6. Donor Site Management:
One of the primary criticisms of the radial forearm flap is the aesthetic and functional morbidity of the donor site. If the flap is harvested as a purely fascial flap (adipofascial), the overlying skin can be closed primarily with minimal scarring, and the fascial flap is then covered with a split-thickness skin graft at the recipient site. If a standard fasciocutaneous flap is taken, the donor defect must be covered with a split-thickness skin graft. Care must be taken to ensure the paratenon over the flexor carpi radialis (FCR) and brachioradialis tendons is preserved to accept the graft.
Postoperative Protocol for Forearm Flaps
- Monitoring: The flap must be monitored closely for arterial insufficiency (pallor, loss of turgor, delayed capillary refill) or venous congestion (violaceous color, brisk capillary refill, swelling). Venous congestion is the most common complication in reverse-flow flaps.
- Positioning: The hand should be elevated to promote venous drainage. Avoid any constrictive dressings around the wrist or pedicle pivot point.
- Mobilization: Depending on the recipient site and concomitant injuries (e.g., tendon repairs, fractures), early protected mobilization of the digits is encouraged to prevent stiffness.

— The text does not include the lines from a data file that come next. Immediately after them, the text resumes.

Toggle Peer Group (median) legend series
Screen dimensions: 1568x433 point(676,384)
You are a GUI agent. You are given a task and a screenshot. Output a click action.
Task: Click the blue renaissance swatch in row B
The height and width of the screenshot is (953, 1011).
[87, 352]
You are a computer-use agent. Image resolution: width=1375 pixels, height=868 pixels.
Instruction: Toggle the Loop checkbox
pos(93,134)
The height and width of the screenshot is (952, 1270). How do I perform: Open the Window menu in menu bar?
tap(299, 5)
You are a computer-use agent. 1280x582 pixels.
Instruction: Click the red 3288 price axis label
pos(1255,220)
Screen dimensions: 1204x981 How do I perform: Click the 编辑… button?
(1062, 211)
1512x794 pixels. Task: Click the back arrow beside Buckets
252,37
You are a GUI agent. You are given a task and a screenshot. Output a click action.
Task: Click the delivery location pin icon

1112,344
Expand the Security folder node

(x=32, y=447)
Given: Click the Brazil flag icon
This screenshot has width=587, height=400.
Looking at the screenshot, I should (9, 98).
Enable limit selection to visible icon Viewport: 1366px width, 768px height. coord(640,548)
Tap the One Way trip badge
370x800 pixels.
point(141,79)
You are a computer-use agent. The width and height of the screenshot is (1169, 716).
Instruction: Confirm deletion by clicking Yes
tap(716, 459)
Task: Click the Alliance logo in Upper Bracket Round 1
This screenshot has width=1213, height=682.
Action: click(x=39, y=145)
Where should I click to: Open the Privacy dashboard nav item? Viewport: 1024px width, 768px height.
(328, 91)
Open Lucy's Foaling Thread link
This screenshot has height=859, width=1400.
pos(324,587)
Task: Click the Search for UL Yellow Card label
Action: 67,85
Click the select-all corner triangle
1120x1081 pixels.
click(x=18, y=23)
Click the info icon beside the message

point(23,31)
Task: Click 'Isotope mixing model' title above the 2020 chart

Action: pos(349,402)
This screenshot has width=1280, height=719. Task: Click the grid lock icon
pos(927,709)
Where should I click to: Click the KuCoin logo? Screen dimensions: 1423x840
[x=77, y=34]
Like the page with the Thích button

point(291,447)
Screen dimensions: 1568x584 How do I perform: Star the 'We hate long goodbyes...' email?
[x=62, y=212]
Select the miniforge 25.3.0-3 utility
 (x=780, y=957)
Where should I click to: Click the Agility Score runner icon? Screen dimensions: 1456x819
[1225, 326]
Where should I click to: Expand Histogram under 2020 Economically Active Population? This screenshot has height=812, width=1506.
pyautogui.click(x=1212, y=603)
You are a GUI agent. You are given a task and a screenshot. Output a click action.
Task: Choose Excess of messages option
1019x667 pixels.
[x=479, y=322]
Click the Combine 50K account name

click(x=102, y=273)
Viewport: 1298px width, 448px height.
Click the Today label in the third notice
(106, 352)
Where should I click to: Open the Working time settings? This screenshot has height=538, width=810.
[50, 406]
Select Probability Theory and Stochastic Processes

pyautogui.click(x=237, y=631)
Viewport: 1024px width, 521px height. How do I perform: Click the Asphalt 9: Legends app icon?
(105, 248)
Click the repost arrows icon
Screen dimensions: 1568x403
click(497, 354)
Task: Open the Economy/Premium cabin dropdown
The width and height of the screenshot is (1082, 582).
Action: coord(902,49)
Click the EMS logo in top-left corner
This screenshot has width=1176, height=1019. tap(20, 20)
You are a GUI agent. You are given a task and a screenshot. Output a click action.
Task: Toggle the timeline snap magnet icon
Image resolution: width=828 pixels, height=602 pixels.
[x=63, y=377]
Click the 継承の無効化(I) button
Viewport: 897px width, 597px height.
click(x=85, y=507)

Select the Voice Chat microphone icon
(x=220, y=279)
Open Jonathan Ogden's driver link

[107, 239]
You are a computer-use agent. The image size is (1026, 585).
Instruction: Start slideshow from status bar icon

The wrist is typically splinted in a neutral position to avoid tension on the pedicle.
CONCLUSION
Both the cross finger flap and the radial forearm flap remain indispensable tools in the armamentarium of the reconstructive hand surgeon. The cross finger flap provides durable, matched tissue for digital defects with minimal technical complexity, provided the extensor peritenon of the donor digit is respected. Conversely, the radial forearm flap offers a massive territory of pliable, well-vascularized tissue capable of covering complex, composite defects of the hand and wrist. Rigorous preoperative vascular assessment, meticulous surgical execution, and structured postoperative rehabilitation are the cornerstones of success in these reconstructive endeavors.